### [GIVEN REQUEST 1]
From the Virtual SAPC description, return the passage starting with "This document does" and going on through "of this document.".
### [GIVEN REQUEST 2]
According to the Virtual SAPC description, on what kind of infrastructure is the Virtual SAPC deployed as a Virtualized Network Function?

### [SELECTED TEXT]
···

Contents

1   Introduction

1.1   Document Purpose and Scope

The Technical Product Description document aims to provide a technical and functional description of the Ericsson Virtual Service-Aware Policy Controller (Virtual SAPC) 1. The Virtual SAPC provides the same functions as the physical SAPC, but architectured for being deployed as a Virtualized Network Function (VNF) on a Network Function Virtualization Infrastructure (NFVI) .

This document includes description of the following areas:

• The cloud environment, surrounding the Virtual SAPC.
• The Virtual SAPC architecture.
• The Virtual SAPC management and orchestration.
• Characteristics and dimensioning.
• Requirements on the cloud system the Virtual SAPC imposes.

This document does not provide a description on the common functions shared by the SAPC and the Virtual SAPC. For such information, see Reference [1].

1.2   Revision Information

A	This is the first release of this document.

···

### [SOURCE MATERIAL]
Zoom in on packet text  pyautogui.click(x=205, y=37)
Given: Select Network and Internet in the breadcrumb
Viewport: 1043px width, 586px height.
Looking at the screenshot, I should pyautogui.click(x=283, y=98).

···

### [WRITTEN SOLUTION 1]
This document does not provide a description on the common functions shared by the SAPC and the Virtual SAPC. For such information, see Reference [1].

1.2   Revision Information

A	This is the first release of this document.

### [WRITTEN SOLUTION 2]
On a Network Function Virtualization Infrastructure (NFVI).